How to use this calculator
- Pick a mode (solve ΔTᵦ, new boiling point, or reverse-solve).
- Choose a solvent preset (auto-fills Kᵦ and Tᵦ).
- Set i (electrolyte vs nonelectrolyte) and enter molality m directly — or compute it from masses.
- Click Calculate to get the answer, steps, and thermometer visual.
How this calculator works
- Boiling point elevation is a colligative property: ΔTᵦ = i·Kᵦ·m.
- New boiling point: Tᵦ,new = Tᵦ,normal + ΔTᵦ.
- Molality from masses: m = (mass/MW) / (kg solvent).
Formula & Equation Used
Boiling point elevation: ΔTᵦ = i·Kᵦ·m
New boiling point: Tᵦ,new = Tᵦ,normal + ΔTᵦ
Molality: m = nsolute / (kg solvent)
Moles from mass: n = (mass in g) / (MW in g/mol)
Example Problem & Step-by-Step Solution
Example 1 — NaCl in water (idealized)
A solution has molality m = 0.75 mol/kg of NaCl in water. Assume ideal dissociation i = 2. For water, Kᵦ = 0.512 °C·kg/mol and Tᵦ,normal = 100.0°C.
- Compute elevation: ΔTᵦ = i·Kᵦ·m = 2·0.512·0.75 = 0.768°C
- New boiling point: Tᵦ,new = 100.0 + 0.768 = 100.768°C
Note: Real NaCl solutions often have i < 2 depending on concentration.
Example 2 — Sugar in ethanol (nonelectrolyte)
A solution contains a nonelectrolyte (like sugar), so i ≈ 1. The molality is m = 0.30 mol/kg in ethanol. For ethanol, Kᵦ = 1.22 °C·kg/mol and Tᵦ,normal = 78.37°C.
- Compute elevation: ΔTᵦ = i·Kᵦ·m = 1·1.22·0.30 = 0.366°C
- New boiling point: Tᵦ,new = 78.37 + 0.366 = 78.736°C
This is why the solvent matters: different solvents have different Kᵦ values.
Example 3 — Reverse: solve molality from ΔTᵦ
A solution in water has a measured boiling point elevation of ΔTᵦ = 1.20°C. The solute is a nonelectrolyte, so i = 1. For water, Kᵦ = 0.512 °C·kg/mol and Tᵦ,normal = 100.0°C. Find the molality and the new boiling point.
- Start with ΔTᵦ = i·Kᵦ·m
- Rearrange: m = ΔTᵦ/(i·Kᵦ)
- Plug in: m = 1.20/(1·0.512) = 2.34375 mol/kg
- New boiling point: Tᵦ,new = 100.0 + 1.20 = 101.20°C
Big takeaway: even a “small” temperature shift can imply a pretty concentrated solution when Kᵦ is small (like water).

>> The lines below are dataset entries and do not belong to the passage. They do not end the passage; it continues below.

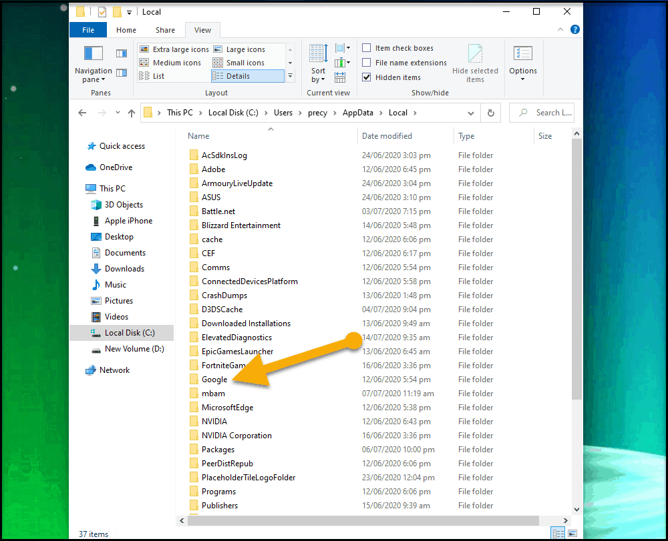The image size is (668, 541).
Task: Open the recent locations dropdown arrow
Action: click(x=118, y=113)
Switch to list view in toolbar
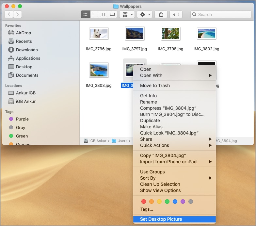The image size is (256, 226). (95, 14)
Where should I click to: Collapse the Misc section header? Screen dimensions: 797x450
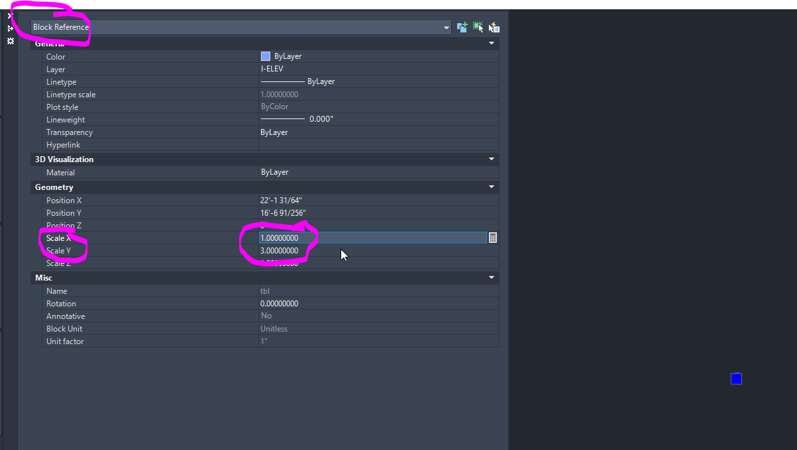coord(491,277)
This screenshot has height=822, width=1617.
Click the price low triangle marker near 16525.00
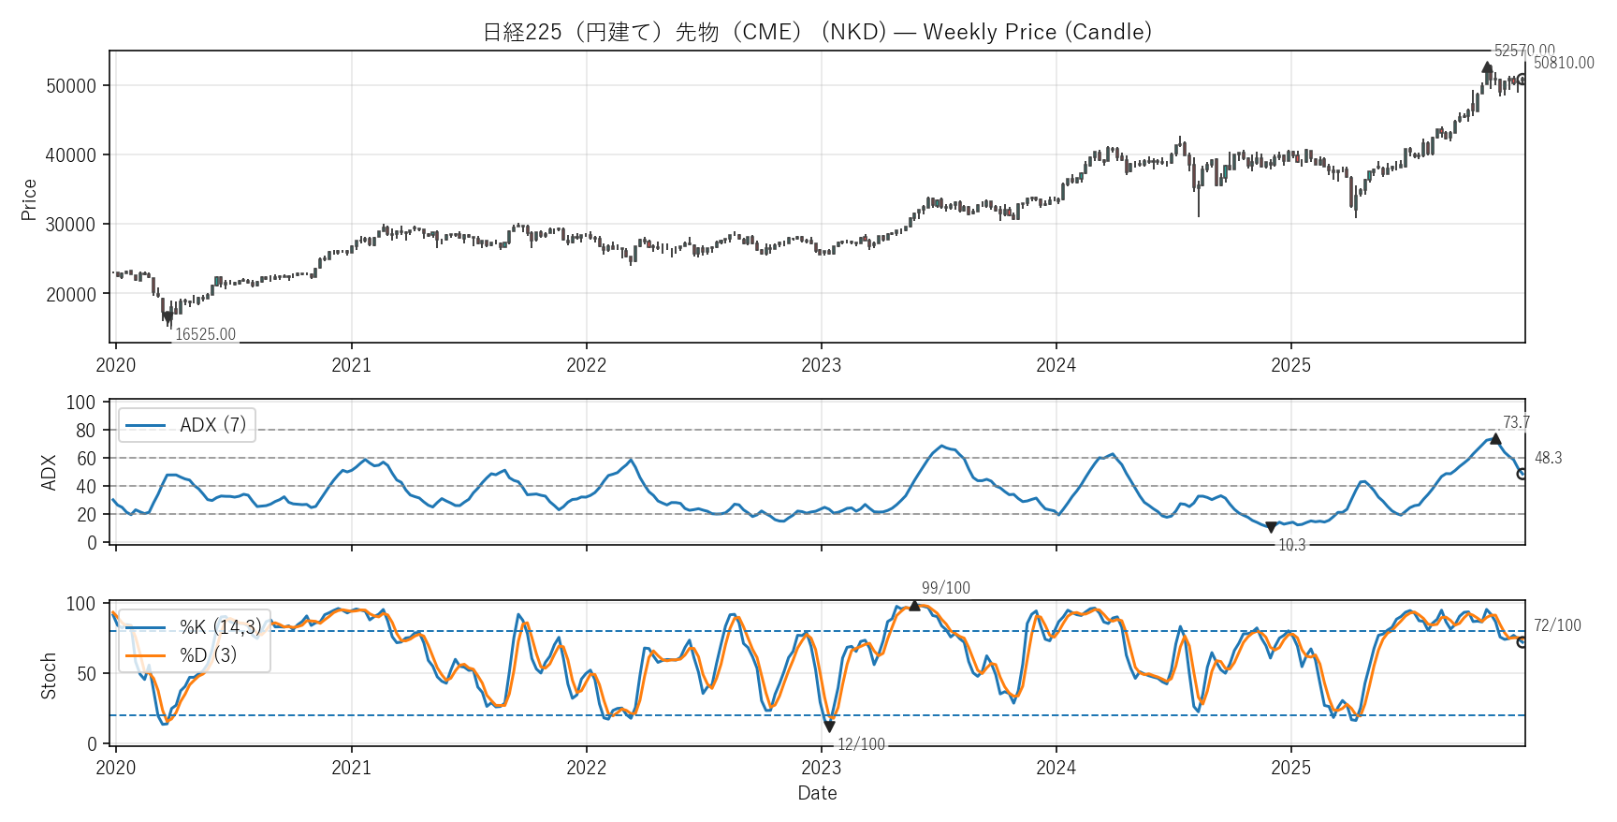pos(168,317)
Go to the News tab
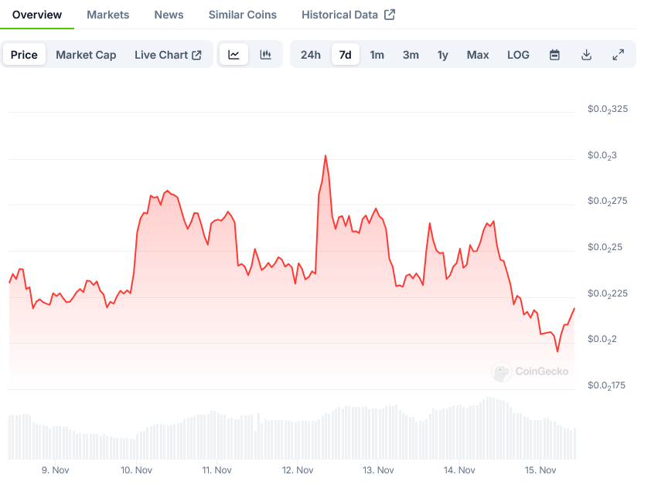The image size is (651, 488). 169,15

Frequently Asked Questions
Q: Why does molality use kg of solvent, not liters of solution?
Molality is based on mass of solvent, so it doesn’t change with temperature the way volume-based concentrations can.
Q: Is i always an integer (like 2 for NaCl)?

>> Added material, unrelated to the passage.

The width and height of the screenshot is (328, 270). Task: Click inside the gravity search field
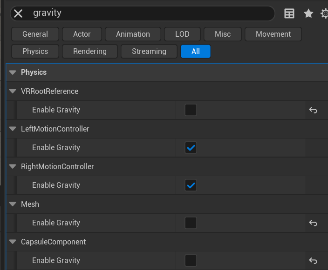pyautogui.click(x=149, y=13)
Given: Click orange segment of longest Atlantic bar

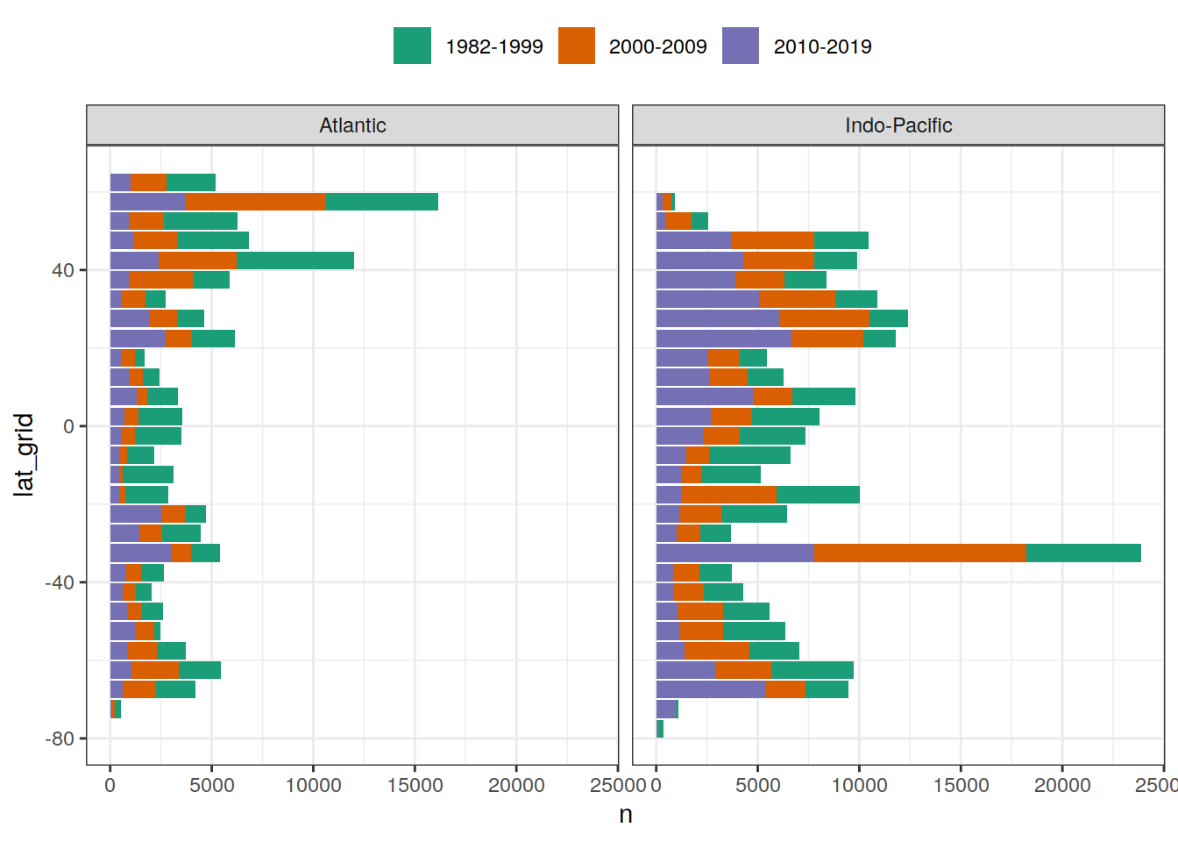Looking at the screenshot, I should pos(255,202).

Ideal i is an integer, but real solutions can have i values that are lower due to ion pairing and non-ideal behavior.
Q: What if my solute is volatile?
The simple boiling point elevation model assumes a nonvolatile solute. Volatile solutes can change vapor pressure differently and need more advanced models.